Siva Vaidhyanathan is the Robertson Professor of Media Studies and director of the Center for Media and Citizenship at the University of Virginia.
He is the author of Antisocial Media: How Facebook Disconnects Us and Undermines Democracy (2018), Intellectual Property: A Very Short Introduction (2017), The Googlization of Everything — and Why We Should Worry (2011), Copyrights and Copywrongs: The Rise of Intellectual Property and How it Threatens Creativity ( 2001), and The Anarchist in the Library: How the Clash between Freedom and Control is Hacking the Real World and Crashing the System (2004).
He also co-edited (with Carolyn Thomas) the collection, Rewiring the Nation: The Place of Technology in American Studies (2007). Vaidhyanathan has written for many periodicals, including The New York Times, Bloomberg View, American Scholar, Dissent, The Chronicle of Higher Education, The New York Times Magazine, Slate.com, BookForum, Columbia Journalism Review, Washington Post, The Guardian, Esquire.com, The Virginia Quarterly Review, The New York Times Book Review, and The Nation.

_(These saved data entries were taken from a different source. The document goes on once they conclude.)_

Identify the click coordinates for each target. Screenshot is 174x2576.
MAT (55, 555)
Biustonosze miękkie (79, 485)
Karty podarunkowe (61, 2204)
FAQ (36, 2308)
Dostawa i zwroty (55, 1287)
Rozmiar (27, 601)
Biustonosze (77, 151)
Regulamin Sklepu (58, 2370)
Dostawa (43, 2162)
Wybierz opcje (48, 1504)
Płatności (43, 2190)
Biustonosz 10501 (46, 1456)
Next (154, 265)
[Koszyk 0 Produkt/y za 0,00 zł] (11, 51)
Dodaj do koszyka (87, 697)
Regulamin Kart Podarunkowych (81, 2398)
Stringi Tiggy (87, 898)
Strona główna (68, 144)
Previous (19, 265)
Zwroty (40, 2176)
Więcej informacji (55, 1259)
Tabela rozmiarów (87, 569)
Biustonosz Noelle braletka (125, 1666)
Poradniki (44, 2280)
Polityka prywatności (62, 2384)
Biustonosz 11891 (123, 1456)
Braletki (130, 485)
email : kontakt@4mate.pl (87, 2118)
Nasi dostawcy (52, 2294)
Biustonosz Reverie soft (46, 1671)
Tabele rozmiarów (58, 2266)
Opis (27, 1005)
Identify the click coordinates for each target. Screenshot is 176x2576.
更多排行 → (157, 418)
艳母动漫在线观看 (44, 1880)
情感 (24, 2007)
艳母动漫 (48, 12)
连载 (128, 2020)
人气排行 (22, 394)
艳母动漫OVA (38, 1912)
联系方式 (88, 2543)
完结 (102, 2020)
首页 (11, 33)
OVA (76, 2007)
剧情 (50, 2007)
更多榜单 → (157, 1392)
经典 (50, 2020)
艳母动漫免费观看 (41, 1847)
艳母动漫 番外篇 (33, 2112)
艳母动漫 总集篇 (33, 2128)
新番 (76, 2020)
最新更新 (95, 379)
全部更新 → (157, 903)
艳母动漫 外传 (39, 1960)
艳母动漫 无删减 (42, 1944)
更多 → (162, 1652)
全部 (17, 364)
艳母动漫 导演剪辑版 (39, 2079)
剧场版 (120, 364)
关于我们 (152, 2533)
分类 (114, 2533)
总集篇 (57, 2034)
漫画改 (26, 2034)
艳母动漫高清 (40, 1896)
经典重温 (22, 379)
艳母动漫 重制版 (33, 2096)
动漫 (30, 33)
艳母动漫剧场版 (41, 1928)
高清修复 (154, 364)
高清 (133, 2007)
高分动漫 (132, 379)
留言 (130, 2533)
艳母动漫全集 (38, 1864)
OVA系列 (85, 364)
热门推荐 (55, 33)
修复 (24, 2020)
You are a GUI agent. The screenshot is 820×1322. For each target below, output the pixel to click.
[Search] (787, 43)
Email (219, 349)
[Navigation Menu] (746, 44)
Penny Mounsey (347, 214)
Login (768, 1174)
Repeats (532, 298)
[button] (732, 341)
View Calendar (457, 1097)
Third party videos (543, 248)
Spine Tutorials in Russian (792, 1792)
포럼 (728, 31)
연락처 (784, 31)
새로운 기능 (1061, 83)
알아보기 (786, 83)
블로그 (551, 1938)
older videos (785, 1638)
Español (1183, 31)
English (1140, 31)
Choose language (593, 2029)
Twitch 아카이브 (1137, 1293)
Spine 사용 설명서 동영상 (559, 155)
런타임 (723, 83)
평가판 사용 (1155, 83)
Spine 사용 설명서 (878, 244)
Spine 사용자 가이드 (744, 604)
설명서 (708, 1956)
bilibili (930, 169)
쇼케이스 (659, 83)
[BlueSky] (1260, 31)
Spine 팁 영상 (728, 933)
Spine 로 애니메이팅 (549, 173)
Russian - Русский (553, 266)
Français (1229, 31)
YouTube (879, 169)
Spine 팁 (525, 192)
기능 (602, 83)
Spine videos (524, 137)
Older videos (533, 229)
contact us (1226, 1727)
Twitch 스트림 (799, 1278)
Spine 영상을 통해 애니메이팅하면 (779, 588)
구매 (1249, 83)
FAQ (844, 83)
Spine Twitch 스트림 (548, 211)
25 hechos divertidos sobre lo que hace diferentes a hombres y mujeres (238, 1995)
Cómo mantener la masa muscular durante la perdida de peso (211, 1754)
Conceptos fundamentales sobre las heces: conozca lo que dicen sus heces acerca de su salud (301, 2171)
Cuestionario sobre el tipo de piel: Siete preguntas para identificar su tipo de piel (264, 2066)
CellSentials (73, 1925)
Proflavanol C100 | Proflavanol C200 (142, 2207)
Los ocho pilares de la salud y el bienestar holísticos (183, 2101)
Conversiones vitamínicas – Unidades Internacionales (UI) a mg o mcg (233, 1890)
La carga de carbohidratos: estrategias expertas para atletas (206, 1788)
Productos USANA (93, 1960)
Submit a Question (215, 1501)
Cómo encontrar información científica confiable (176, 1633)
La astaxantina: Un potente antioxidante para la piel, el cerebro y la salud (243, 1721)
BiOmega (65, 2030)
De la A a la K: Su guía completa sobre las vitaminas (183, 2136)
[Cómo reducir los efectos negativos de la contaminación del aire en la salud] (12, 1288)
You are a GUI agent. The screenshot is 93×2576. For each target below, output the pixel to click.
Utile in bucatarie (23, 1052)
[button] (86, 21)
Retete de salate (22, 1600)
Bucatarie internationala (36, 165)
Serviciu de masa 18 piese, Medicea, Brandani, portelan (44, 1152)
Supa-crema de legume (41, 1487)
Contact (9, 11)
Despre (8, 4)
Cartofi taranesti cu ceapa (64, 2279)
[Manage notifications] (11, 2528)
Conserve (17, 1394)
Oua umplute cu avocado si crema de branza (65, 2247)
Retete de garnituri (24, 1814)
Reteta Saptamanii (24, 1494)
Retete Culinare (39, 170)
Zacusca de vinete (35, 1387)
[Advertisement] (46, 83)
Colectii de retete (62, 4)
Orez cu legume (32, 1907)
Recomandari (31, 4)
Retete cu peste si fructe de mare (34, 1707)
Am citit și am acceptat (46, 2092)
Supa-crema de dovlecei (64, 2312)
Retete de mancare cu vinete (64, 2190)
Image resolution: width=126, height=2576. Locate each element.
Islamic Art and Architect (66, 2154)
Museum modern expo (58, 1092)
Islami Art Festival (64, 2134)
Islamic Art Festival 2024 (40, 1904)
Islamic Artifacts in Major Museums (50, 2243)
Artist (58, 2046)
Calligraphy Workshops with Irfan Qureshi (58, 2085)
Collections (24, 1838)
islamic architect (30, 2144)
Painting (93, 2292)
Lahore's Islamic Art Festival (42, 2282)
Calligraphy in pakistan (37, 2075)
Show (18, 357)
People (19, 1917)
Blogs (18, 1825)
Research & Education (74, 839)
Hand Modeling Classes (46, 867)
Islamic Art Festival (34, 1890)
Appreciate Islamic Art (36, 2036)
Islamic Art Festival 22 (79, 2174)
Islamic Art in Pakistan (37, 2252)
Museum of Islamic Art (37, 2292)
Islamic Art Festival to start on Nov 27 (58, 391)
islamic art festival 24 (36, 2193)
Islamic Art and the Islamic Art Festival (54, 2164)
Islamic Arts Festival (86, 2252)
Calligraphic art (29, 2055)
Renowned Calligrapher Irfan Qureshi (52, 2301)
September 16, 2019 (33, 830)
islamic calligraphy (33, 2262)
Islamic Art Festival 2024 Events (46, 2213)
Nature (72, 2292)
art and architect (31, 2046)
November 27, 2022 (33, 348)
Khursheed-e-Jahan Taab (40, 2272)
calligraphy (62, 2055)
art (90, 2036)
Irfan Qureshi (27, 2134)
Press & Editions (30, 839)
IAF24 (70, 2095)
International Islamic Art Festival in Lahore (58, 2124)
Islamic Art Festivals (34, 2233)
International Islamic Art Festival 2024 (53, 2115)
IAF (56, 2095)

He is a frequent contributor to public radio programs. And he has appeared on news programs on BBC, CNN, NBC, CNBC, MSNBC, ABC, and on The Daily Show with Jon Stewart on Comedy Central. In 2015 he was portrayed on stage at the Public Theater in a play called Privacy. After five years as a professional journalist, he earned a Ph.D. in American Studies from the University of Texas at Austin.
Vaidhyanathan has also taught at Wesleyan University, the University of Wisconsin at Madison, Columbia University, New York University, McMaster University, and the University of Amsterdam. He is a fellow at the New York Institute for the Humanities and a Faculty Associate of the Berkman Center for Internet and Society at Harvard University. He was born and raised in Buffalo, New York and resides in Charlottesville, Virginia.